INSTRUCTIONS FOR THE TASK - Return each line of the data below unchanged, please.

+ + + + +

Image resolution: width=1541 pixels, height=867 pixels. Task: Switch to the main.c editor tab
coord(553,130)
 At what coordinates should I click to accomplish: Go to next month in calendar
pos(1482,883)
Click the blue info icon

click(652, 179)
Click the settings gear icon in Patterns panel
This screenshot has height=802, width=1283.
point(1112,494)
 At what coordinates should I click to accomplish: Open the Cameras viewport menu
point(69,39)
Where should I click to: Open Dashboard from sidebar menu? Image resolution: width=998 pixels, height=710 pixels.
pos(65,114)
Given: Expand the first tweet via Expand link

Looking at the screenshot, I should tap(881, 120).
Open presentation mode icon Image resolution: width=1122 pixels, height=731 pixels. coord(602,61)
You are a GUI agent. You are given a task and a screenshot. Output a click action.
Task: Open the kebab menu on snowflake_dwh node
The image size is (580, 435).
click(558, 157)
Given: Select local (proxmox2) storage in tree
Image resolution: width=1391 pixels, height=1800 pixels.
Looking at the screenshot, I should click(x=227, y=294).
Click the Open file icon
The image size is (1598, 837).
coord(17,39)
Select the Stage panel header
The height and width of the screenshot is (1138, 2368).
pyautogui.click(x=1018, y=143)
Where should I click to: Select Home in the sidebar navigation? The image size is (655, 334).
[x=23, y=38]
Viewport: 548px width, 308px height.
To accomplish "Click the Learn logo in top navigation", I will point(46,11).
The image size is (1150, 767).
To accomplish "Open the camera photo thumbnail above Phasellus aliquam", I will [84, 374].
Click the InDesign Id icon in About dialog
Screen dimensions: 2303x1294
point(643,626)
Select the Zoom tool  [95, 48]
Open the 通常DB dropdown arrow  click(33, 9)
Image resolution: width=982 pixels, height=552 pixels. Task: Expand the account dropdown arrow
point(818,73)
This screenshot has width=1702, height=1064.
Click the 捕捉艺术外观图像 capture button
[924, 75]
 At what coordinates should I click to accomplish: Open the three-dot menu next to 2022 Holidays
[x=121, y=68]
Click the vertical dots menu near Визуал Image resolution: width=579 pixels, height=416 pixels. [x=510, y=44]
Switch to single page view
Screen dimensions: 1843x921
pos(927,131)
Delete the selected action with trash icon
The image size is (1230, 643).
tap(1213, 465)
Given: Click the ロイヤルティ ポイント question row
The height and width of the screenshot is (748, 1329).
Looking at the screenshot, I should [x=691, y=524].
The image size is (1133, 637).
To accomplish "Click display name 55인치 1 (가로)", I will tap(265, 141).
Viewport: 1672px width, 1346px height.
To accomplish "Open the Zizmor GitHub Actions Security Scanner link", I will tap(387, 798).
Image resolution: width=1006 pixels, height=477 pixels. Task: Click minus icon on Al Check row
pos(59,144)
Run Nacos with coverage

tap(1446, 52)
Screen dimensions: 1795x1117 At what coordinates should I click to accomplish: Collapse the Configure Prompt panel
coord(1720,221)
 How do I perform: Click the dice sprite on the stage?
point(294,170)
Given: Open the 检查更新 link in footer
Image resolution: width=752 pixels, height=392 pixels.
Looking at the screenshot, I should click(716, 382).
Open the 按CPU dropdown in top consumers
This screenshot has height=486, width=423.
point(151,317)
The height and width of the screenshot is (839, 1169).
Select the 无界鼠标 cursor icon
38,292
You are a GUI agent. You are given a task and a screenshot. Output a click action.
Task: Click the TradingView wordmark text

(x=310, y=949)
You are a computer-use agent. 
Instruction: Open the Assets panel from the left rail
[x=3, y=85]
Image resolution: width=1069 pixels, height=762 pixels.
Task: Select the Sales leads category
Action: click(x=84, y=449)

+ + + + +

TASK ANSWER -
Image resolution: width=1541 pixels, height=867 pixels. Task: Switch to the main.c editor tab
coord(553,130)
 At what coordinates should I click to accomplish: Go to next month in calendar
pos(1482,883)
Click the blue info icon

click(652, 179)
Click the settings gear icon in Patterns panel
This screenshot has height=802, width=1283.
point(1112,494)
 At what coordinates should I click to accomplish: Open the Cameras viewport menu
point(69,39)
Where should I click to: Open Dashboard from sidebar menu? Image resolution: width=998 pixels, height=710 pixels.
pos(65,114)
Given: Expand the first tweet via Expand link

Looking at the screenshot, I should tap(881, 120).
Open presentation mode icon Image resolution: width=1122 pixels, height=731 pixels. coord(602,61)
You are a GUI agent. You are given a task and a screenshot. Output a click action.
Task: Open the kebab menu on snowflake_dwh node
The image size is (580, 435).
click(558, 157)
Given: Select local (proxmox2) storage in tree
Image resolution: width=1391 pixels, height=1800 pixels.
Looking at the screenshot, I should click(x=227, y=294).
Click the Open file icon
The image size is (1598, 837).
coord(17,39)
Select the Stage panel header
The height and width of the screenshot is (1138, 2368).
pyautogui.click(x=1018, y=143)
Where should I click to: Select Home in the sidebar navigation? The image size is (655, 334).
[x=23, y=38]
Viewport: 548px width, 308px height.
To accomplish "Click the Learn logo in top navigation", I will point(46,11).
The image size is (1150, 767).
To accomplish "Open the camera photo thumbnail above Phasellus aliquam", I will [84, 374].
Click the InDesign Id icon in About dialog
Screen dimensions: 2303x1294
point(643,626)
Select the Zoom tool  [95, 48]
Open the 通常DB dropdown arrow  click(33, 9)
Image resolution: width=982 pixels, height=552 pixels. Task: Expand the account dropdown arrow
point(818,73)
This screenshot has width=1702, height=1064.
Click the 捕捉艺术外观图像 capture button
[924, 75]
 At what coordinates should I click to accomplish: Open the three-dot menu next to 2022 Holidays
[x=121, y=68]
Click the vertical dots menu near Визуал Image resolution: width=579 pixels, height=416 pixels. [x=510, y=44]
Switch to single page view
Screen dimensions: 1843x921
pos(927,131)
Delete the selected action with trash icon
The image size is (1230, 643).
tap(1213, 465)
Given: Click the ロイヤルティ ポイント question row
The height and width of the screenshot is (748, 1329).
Looking at the screenshot, I should [x=691, y=524].
The image size is (1133, 637).
To accomplish "Click display name 55인치 1 (가로)", I will tap(265, 141).
Viewport: 1672px width, 1346px height.
To accomplish "Open the Zizmor GitHub Actions Security Scanner link", I will tap(387, 798).
Image resolution: width=1006 pixels, height=477 pixels. Task: Click minus icon on Al Check row
pos(59,144)
Run Nacos with coverage

tap(1446, 52)
Screen dimensions: 1795x1117 At what coordinates should I click to accomplish: Collapse the Configure Prompt panel
coord(1720,221)
 How do I perform: Click the dice sprite on the stage?
point(294,170)
Given: Open the 检查更新 link in footer
Image resolution: width=752 pixels, height=392 pixels.
Looking at the screenshot, I should click(716, 382).
Open the 按CPU dropdown in top consumers
This screenshot has height=486, width=423.
point(151,317)
The height and width of the screenshot is (839, 1169).
Select the 无界鼠标 cursor icon
38,292
You are a GUI agent. You are given a task and a screenshot. Output a click action.
Task: Click the TradingView wordmark text

(x=310, y=949)
You are a computer-use agent. 
Instruction: Open the Assets panel from the left rail
[x=3, y=85]
Image resolution: width=1069 pixels, height=762 pixels.
Task: Select the Sales leads category
Action: click(x=84, y=449)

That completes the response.